All About Multiple Sclerosis

More MS news articles for February 2004

A1 adenosine receptor upregulation and activation attenuates neuroinflammation and demyelination in a model of multiple sclerosis

http://www.ncbi.nlm.nih.gov/entrez/query.fcgi?cmd=Retrieve&db=PubMed&list_uids=14960625&dopt=Abstract

J Neurosci. 2004 Feb 11;24(6):1521-9
Tsutsui S, Schnermann J, Noorbakhsh F, Henry S, Yong VW, Winston BW, Warren K, Power C.
Department of Clinical Neurosciences, University of Calgary, Calgary, Alberta T2N 4N1, Canada.

The neuromodulator adenosine regulates immune activation and neuronal survival through specific G-protein-coupled receptors expressed on macrophages and neurons, including the A1 adenosine receptor (A1AR).

Here we show that A1AR null (A1AR-/-) mice developed a severe progressive-relapsing form of experimental allergic encephalomyelitis (EAE) compared with their wild-type (A1AR+/+) littermates.

Worsened demyelination, axonal injury, and enhanced activation of microglia/macrophages were observed in A1AR-/- animals.

In addition, spinal cords from A1AR-/- mice demonstrated increased proinflammatory gene expression during EAE, whereas anti-inflammatory genes were suppressed compared with A1AR+/+ animals.

Macrophages from A1AR-/- animals exhibited increased expression of the proinflammatory genes, interleukin-1beta, and matrix metalloproteinase-12 on immune activation when matched with A1AR+/+ control cells.
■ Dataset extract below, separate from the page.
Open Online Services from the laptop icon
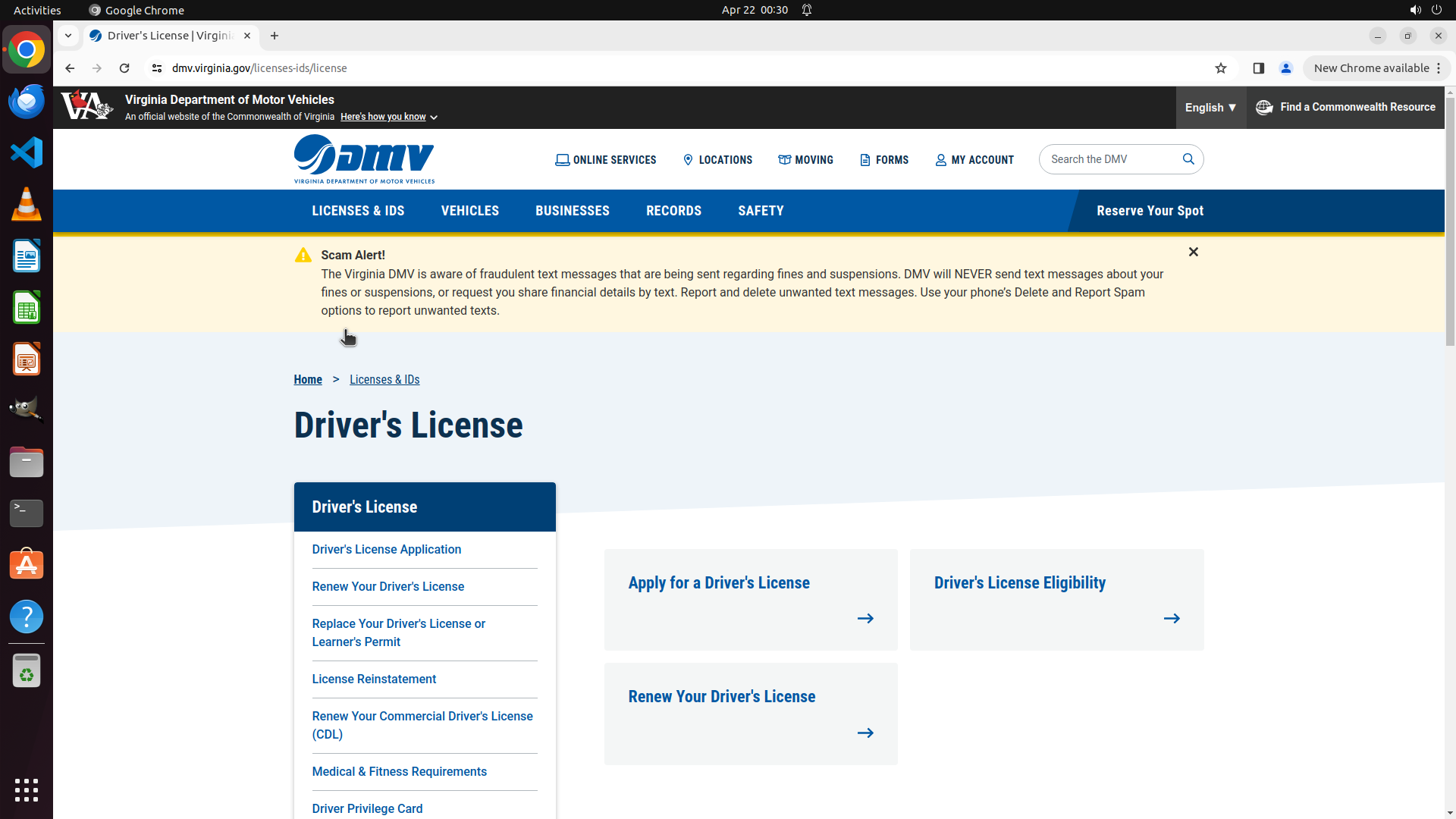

A1AR-/- macrophage-derived soluble factors caused significant oligodendrocyte cytotoxicity compared with wild-type controls.
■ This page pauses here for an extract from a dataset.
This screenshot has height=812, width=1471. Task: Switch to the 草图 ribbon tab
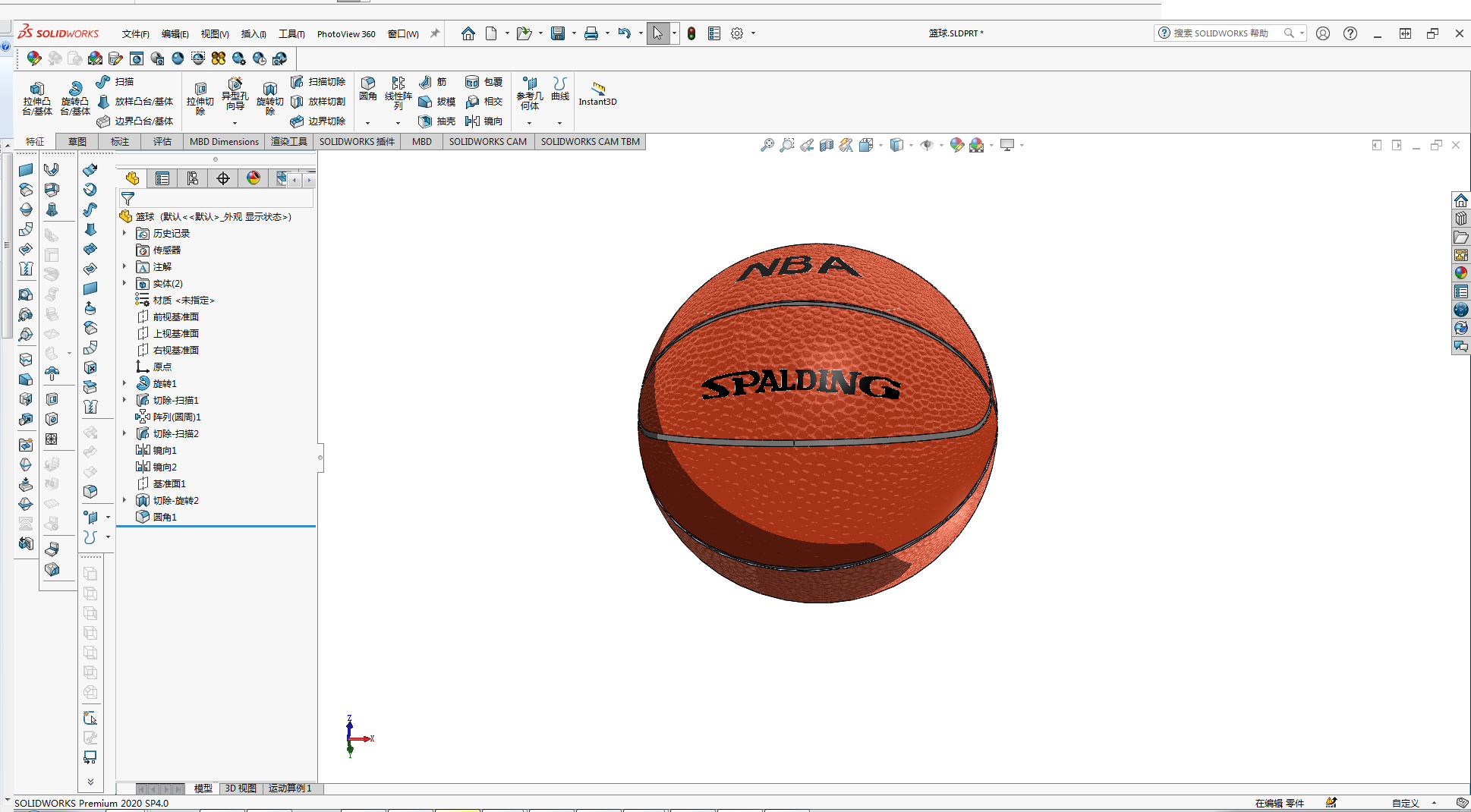coord(76,141)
The A1AR was downregulated in microglia in A1AR+/+ mice during EAE accompanied by neuroinflammation, which recapitulated findings in multiple sclerosis (MS) patients.
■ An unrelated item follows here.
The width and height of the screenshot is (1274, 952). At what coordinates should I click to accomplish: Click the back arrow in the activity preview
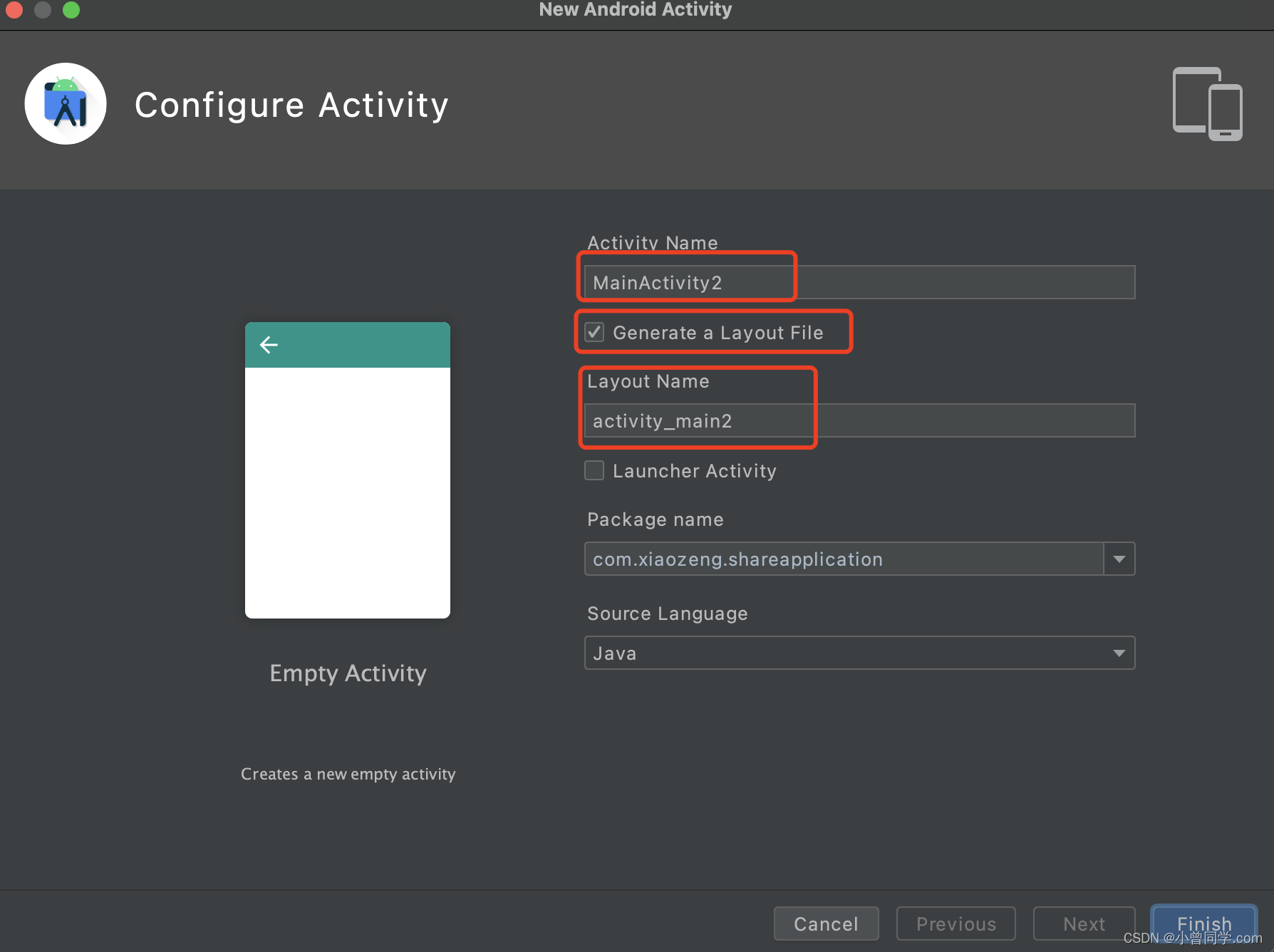point(269,344)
Caffeine treatment augmented A1AR expression on microglia, with ensuing reduction of EAE severity, which was further enhanced by concomitant treatment with the A1AR agonist, adenosine amine congener.

Thus, modulation of neuroinflammation by the A1AR represents a novel mechanism that provides new therapeutic opportunities for MS and other demyelinating diseases.